Workarounds are not solutions
In fairness, Smile could adopt alternatives to the way it did things. One option would be to develop a Web-based system that allowed synchronization across the Internet, thereby avoiding strange workarounds that require putting its software at the mercy of Apple’s approval process.
On the other hand, such a revision is far from trivial, even for a well-established company like Smile: Web synchronization is notoriously hard to implement, leads to all sorts of privacy complications, and (of course) only works if you’re connected to the Internet.
Ultimately, the biggest problem with Aple rules like the one that went against TextExpander is that they hurt customers. Smile isn’t some rogue company trying to sneak malicious software into the App Store; it’s legitimately trying to make users more productive by giving them a product that they are happy to use and pay for.

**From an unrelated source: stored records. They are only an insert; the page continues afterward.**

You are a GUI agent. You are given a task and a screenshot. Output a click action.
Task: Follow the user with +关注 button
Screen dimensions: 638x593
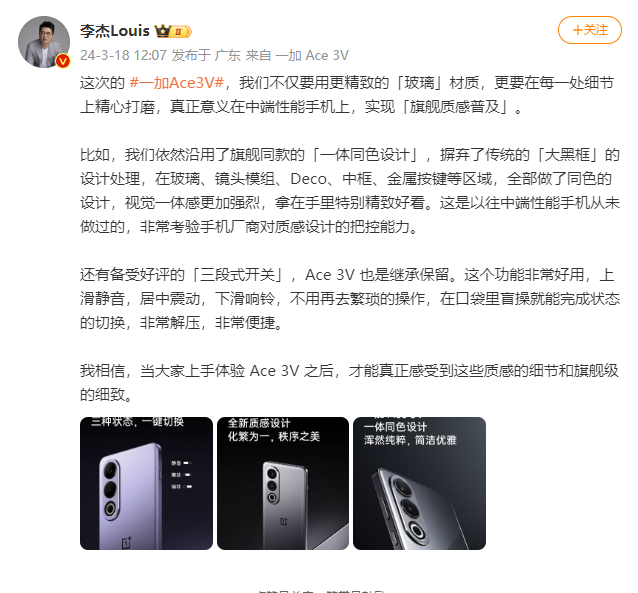click(x=590, y=30)
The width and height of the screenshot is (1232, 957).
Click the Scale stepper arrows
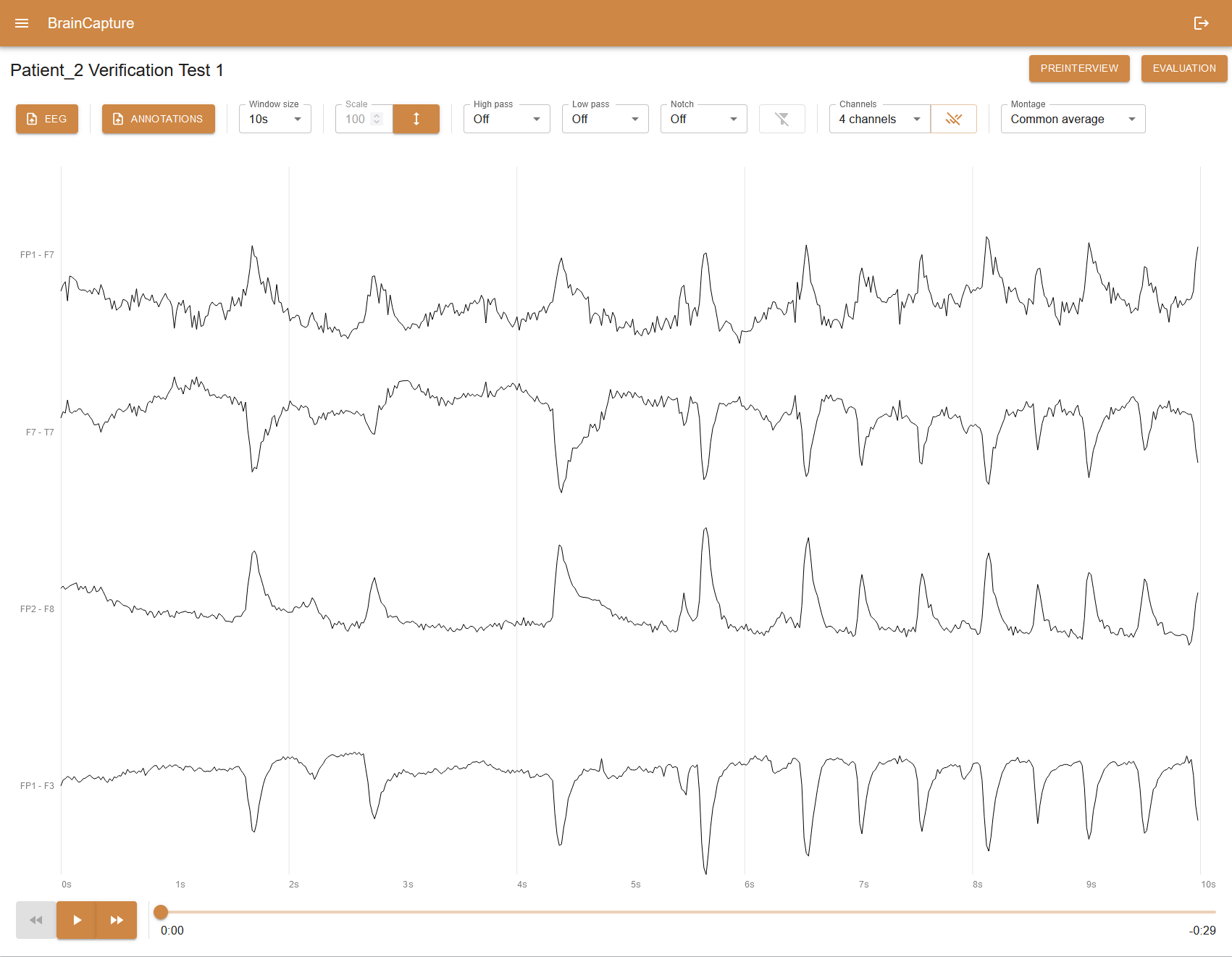pyautogui.click(x=377, y=119)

More generally, the inability of iOS apps to work in concert is becoming increasingly problematic. Apple’s store policies favor inexpensive, highly specialized apps; if you’ve ever spent time working with a Unix shell, you know that this model can work very well—if the apps can easily pipe content through each other. Absent this ability, though, you’re left with situations like the ones affecting iWork, where Apple’s fixation on simplifying everything leaves users scratching their heads.

In-app purchase woes
This issue is just the tip of the iceberg. In many other areas Apple’s grip on its ecosystem risks harming its users much more than it ensures protecting their interests. Take in-app purchases (IAPs), for example, where Apple wants to be the payment processor of choice in the App Store, except not really.
IAPs have become a snake pit of rules and exceptions. Developers can use them to charge customers, but only for virtual items; organizations can’t use IAPs to collect donations; and—as Instapaper creator Marco Arment discovered last year—companies can’t use them to manage recurring subscriptions unless the company actually publishes the magazine or newsletter in question. On top of this, Apple won’t let developers use their own payment systems except in connection with physical products.

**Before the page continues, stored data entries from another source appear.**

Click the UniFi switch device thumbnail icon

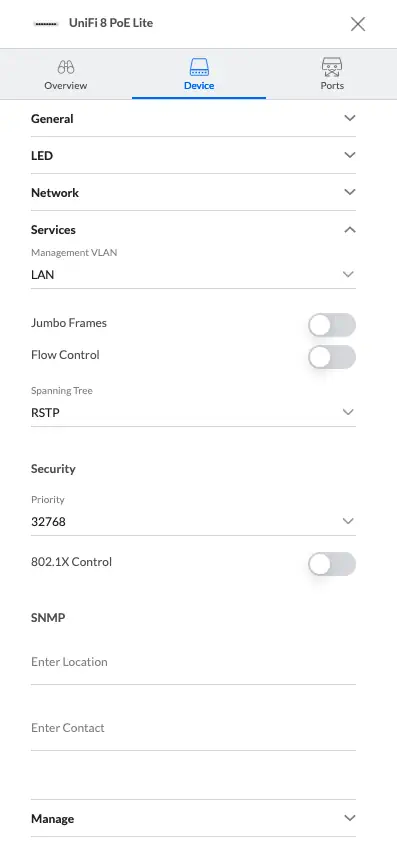click(x=46, y=24)
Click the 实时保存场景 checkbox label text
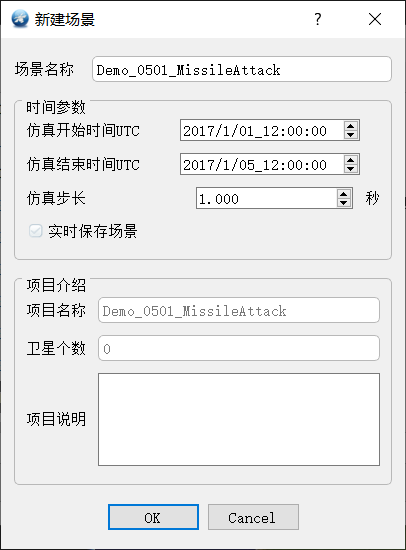406x550 pixels. click(x=93, y=231)
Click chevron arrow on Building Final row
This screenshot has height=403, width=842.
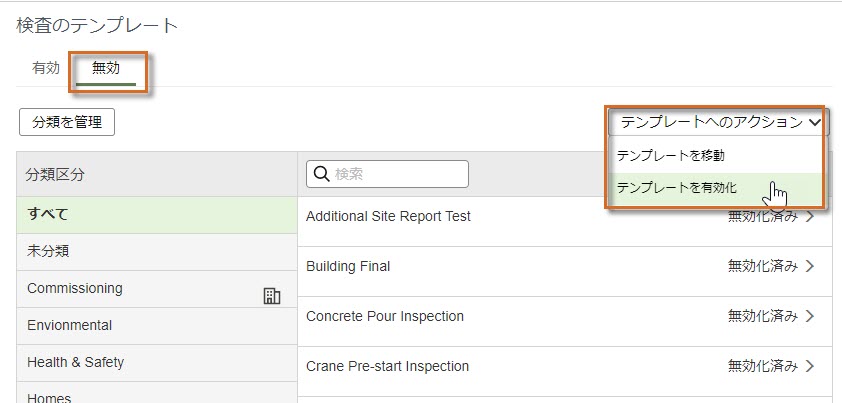point(810,267)
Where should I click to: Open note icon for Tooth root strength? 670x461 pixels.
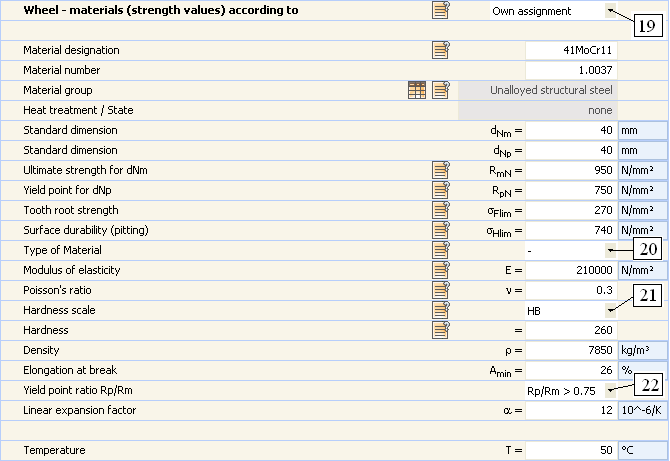pyautogui.click(x=441, y=210)
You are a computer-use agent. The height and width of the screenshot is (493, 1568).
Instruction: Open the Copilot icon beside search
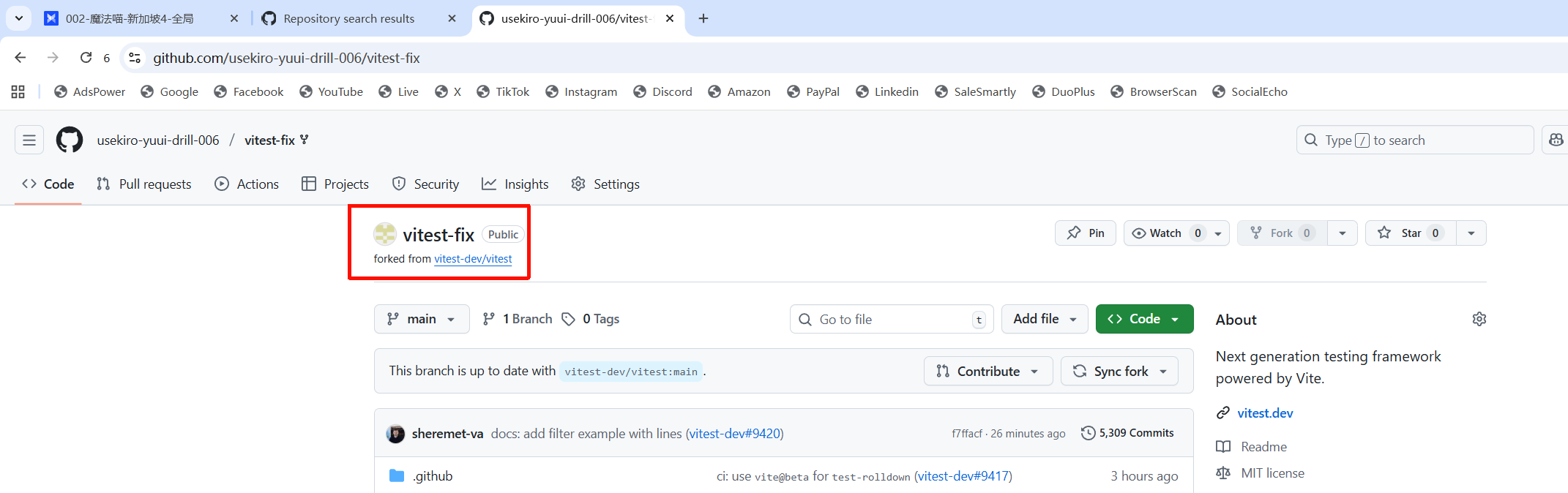[1556, 140]
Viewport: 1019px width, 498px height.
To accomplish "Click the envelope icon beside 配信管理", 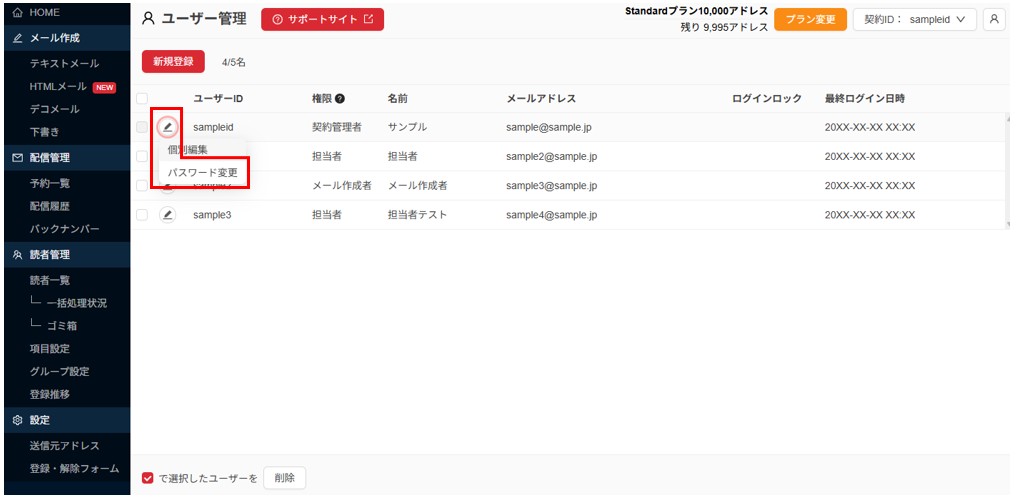I will click(17, 158).
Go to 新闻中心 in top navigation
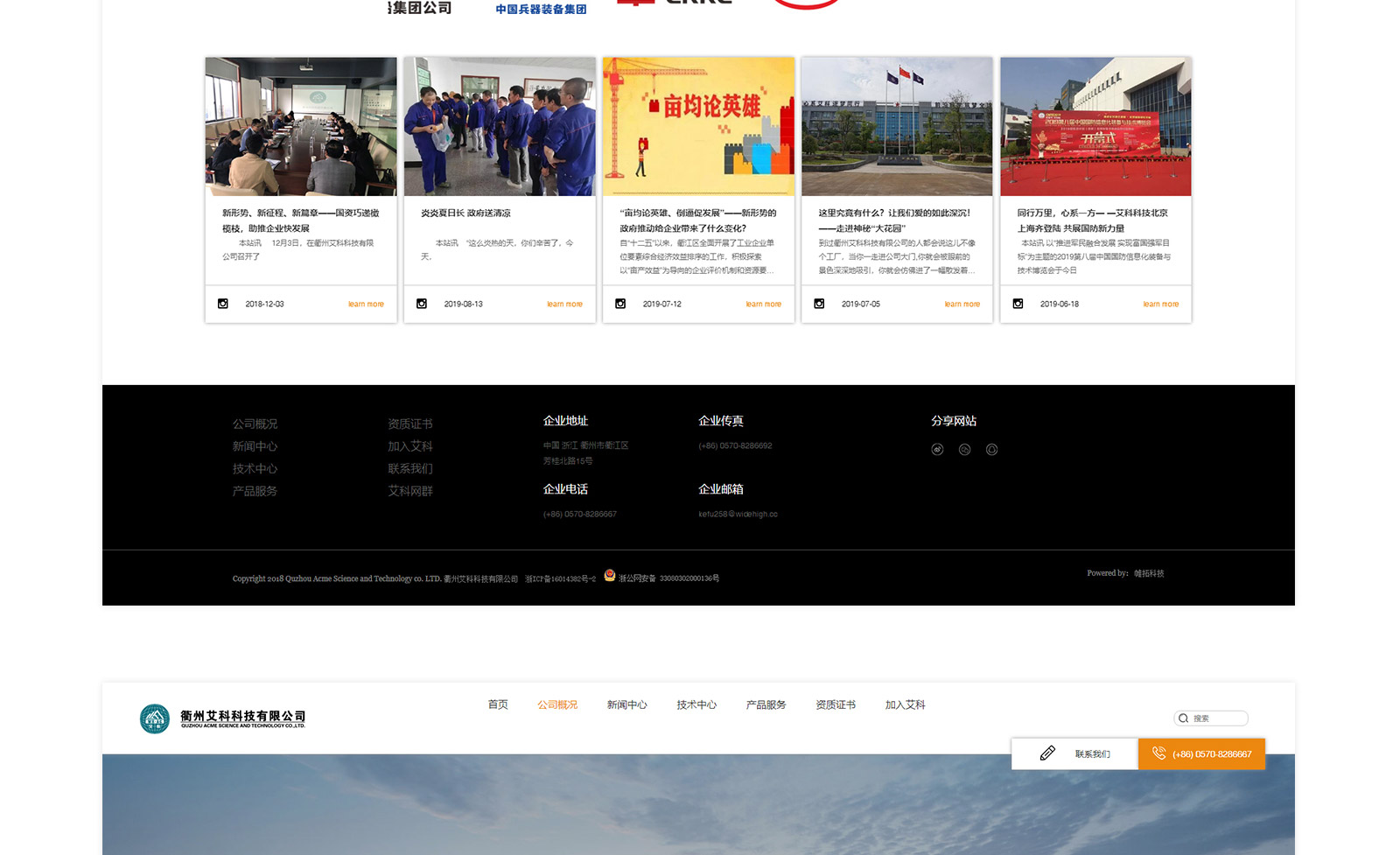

This approach may be no more than a nuisance when it’s part of Cupertino’s ongoing fight with other tech giants like Amazon and Google. But it becomes a big problem when it limits what users can do with their devices, as in the case of a time-sensitive notification system that stops working because the users forgot to renew their subscriptions manually.
Time for some change
I’m not suggesting that Apple do away with its App Store rules and welcome apps willy-nilly into the iOS ecosystem. Besides being a very unlikely proposition, it doesn’t seem desirable. I like the App Store, and I like the fact that there is a barrier to entry to it.
On the other hand, I think that it’s time for Apple to figure out how to relieve some of the most pressing pain points that developers keep encountering. As a user, I’m much happier if developers can focus on building better features instead of having to reinvent the wheel for features like synchronization and inter-app communication. And as a developer, I’d much rather not waste my time on things like building my own user management or payment system, or be forced to offer an inferior experience to my users because of the fickle policies that Apple decides to enforce.
This problem is becoming more significant because iOS is becoming more important to its users—and they, in turn, are developing more-sophisticated needs and demands. Apple’s decision to publish its rulebook was a great step toward increased transparency; it’s now time to take additional steps to benefit users who want to depend on iOS as a primary working environment.